On the whole, indoor cycling is an excellent choice for exercisers with existing injuries, or anyone who wants to get their heart pumping in a gentle-on-the-joints way. But spinning can still cause its own aches and pains, primarily because of how you're riding.
Before you hop in the saddle next time, take a minute to assess your bike setup. Fit is highly individual and can have a big effect on your posture and which muscles you rely on.
If your bike is good to go, check your body position. "Your goal is to have a long spine," says Aaron Karp, MS, ATC, CSC, an exercise physiologist at the Tisch Sports Rehabilitation and Performance Center and HSS Brooklyn. "People often ride with a flexed spine, bent over, or hyperextended, arching their back and sticking their chest out a little too far. Both of those will create stress in different ways." Neutral is the posture you're looking for.
It's also important to engage your core muscles. "You don't need to violently activate them, like doing a crunch, but they should be turned on the whole time," he adds. "Eventually it will become second nature."
The last piece of the puzzle is your form. Karp offers the following guidelines to help protect your body from indoor spinning-related pain. If you try all these tips and still feel pain, a qualified exercise physiologist or primary care sports medicine doctor can help.
Knee pain from indoor cycling is quite common. "It's usually a setup problem," says Karp. "Either your knees are bending too much, or you're too far forward or back." This can cause you to rely too heavily on your quads, which over time could overload your knees, and not enough on your glutes and hamstrings. These larger muscles assist in generating more power while also improving the alignment of your knees.
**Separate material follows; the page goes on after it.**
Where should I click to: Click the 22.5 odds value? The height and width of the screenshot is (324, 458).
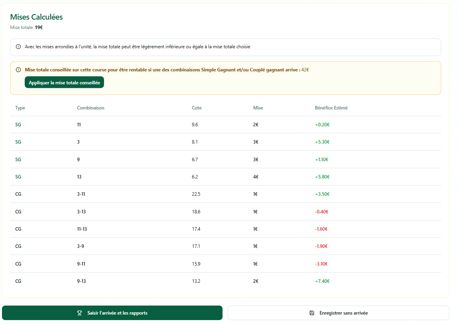click(196, 194)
The issue can largely be fixed through technique. "Think about pulling up with each pedal stroke, not just pushing down," says Karp, "and if your knees hurt, sit back a little bit further and see if that helps."
The lumbar spine, or lower back, is another frequent source of exercise-bike-related pain. The problem can also be caused by the positioning of your seat—typically too high.
One way to know if this is the case is if your hips drop to either side as you pedal. "When you push down with your right leg and your right hip goes with it, and the same thing happens on the left, that can mean that you have to overreach and your knees aren't bending enough," says Karp. "That shifting of the pelvis is then also happening in the lumbar spine, which creates stress there."
If your seat is at the right height, the culprit could be a lack of core strength, especially if you do a lot of sprinting. "Most people don't have the strength or core stability to go above 120 RPMs," says Karp. "You'll get the sensation that you're bouncing on the saddle, which means your lumbar spine isn't supported. I recommend staying below that number."
It's important to maintain a neutral spine, even later in the workout, as you get tired.
Since indoor cycling, and biking generally, is so low impact, the hips are generally not negatively affected. Tightness in the front of the hip, the hip flexor, might mean you need to do some extra stretching or foam rolling, or it might signal a preexisting issue, says Karp. If you feel any discomfort there, it's important to address the underlying problem. A visit to an exercise physiologist or primary care sports medicine doctor could be in order.
"I group pain in the upper back, shoulders and neck together because it is all caused by the same problem, which is that you're overloading that region," says Karp.
There are a few principles to follow to avoid issues: First, don't put too much weight on your handlebars. You should be able to use your core to support you and keep you upright. "Your hands shouldn't be sore after a workout," he adds.
You could also be shrugging your shoulders or rounding your back—a common-enough occurrence that you'll often hear from instructors reminding you to bring your shoulders away from your ears. It happens a lot for people who sit all day, says Karp. "Also, when you're grabbing the bars, think about trying to pull the bars apart. That will turn both hands outward and lock your shoulders into the position you're looking for."
If your neck bothers you after a ride, try lifting your handlebars a bit higher.
For people who ride outdoors, narrower or wider handlebars are frequently recommended to help keep the wrists in a more neutral position. But on a spine bike, that isn't an option.
Instead, be conscious of how much you're pressing into the bars as you ride and how your hands are positioned. "Put most of the weight that goes into your hands on that thick pad of muscle that runs along your thumb," says Karp. If you're already doing that and still feeling pain in your wrists or palms, try a pair of gloves. Karp especially recommends using them if you do ride for longer than 60 minutes.